The secret key to highly successful – meaning, highly profitable – fundraising events isn’t ticket sales.
And sponsorships should, ideally, account for half the revenue you raise from an event.
Sponsors are often businesses or major donors that usually receive some list of benefits for financially supporting your event in a big way: private meet-and-greet/photo op with speaker/headliner, listing in event program, free tickets/tables, VIP seating, recognition from the stage, etc.
So how do you find sponsors? Well, the best way is to create a “host committee.”
A host committee is different from a volunteer committee, which is established to handle all the logistics of putting on an event. A host committee should focus on one thing and one thing only: raising money.
Ideally, host committee members should themselves make a large enough donation to the event to qualify as a sponsor. But it’s OK to include and recognize individuals as members of the host committee providing they do, in fact, sell a bunch of tickets and/or find, solicit and get sponsors.
Putting someone’s name on your host committee just to have a “big name” on your host committee without that person doing what a host committee member is supposed to do – raise money! – is of very little value (except to the ego of the individual you’ve listed as being on your host committee even though they didn’t contribute or raise any money).
Now, when it comes to businesses – *IF* your state allows corporate sponsorships (check and be sure!) – there are two things to keep in mind…
1.) Some businesses sponsor political events from funds set aside for political campaigns or causes.
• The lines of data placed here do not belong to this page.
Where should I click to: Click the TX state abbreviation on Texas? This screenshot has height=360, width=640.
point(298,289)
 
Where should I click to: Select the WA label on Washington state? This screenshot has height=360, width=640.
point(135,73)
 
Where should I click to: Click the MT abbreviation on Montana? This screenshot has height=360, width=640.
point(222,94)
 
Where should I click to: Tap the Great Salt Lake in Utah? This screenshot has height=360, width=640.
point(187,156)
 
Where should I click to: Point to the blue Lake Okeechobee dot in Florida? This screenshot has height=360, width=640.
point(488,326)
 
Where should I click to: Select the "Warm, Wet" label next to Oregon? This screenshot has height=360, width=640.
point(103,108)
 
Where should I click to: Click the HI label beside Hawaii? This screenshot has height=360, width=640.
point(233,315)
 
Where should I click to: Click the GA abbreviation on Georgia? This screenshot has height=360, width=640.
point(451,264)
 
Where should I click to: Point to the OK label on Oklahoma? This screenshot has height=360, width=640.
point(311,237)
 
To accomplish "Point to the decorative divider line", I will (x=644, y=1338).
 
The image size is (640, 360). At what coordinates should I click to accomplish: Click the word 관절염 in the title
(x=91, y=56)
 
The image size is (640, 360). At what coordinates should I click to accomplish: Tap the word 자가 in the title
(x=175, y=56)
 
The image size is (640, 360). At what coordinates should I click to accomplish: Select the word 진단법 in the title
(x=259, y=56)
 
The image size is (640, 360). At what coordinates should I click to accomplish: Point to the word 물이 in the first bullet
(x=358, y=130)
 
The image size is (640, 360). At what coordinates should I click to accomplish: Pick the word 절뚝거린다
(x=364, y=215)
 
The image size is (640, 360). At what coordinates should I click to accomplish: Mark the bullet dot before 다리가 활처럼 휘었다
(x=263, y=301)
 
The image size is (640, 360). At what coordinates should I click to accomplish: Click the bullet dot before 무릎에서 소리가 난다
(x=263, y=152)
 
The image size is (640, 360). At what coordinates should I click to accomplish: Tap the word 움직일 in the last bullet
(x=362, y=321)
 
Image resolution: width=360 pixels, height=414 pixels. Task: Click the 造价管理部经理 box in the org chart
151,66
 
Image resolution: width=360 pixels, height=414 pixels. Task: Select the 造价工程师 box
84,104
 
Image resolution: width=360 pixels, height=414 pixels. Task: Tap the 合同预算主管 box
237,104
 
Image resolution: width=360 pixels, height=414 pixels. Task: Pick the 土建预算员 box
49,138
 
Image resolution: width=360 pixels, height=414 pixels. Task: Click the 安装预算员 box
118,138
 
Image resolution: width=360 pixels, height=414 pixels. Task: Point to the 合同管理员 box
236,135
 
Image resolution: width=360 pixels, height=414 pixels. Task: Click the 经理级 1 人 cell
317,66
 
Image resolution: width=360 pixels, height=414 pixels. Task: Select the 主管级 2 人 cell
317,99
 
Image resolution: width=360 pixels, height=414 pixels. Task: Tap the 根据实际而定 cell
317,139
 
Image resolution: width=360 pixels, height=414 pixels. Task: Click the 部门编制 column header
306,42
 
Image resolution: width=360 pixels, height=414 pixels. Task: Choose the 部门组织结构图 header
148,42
Sometimes that money comes from a PAC (political action committee).
2.) Others may sponsor events out of their advertising budget if, in fact, the business gets legitimate advertising exposure from the sponsorship.
Keep this in mind. Regardless of what cookie jar the money comes from in the business, it spends the same for your campaign or organization. You don’t really care. Just make sure you explain the two options to businesses you approach and let them make the decision that’s best for them.
And never forget: It’s funD-raising, no fun-raising. The “D” stands for dollars.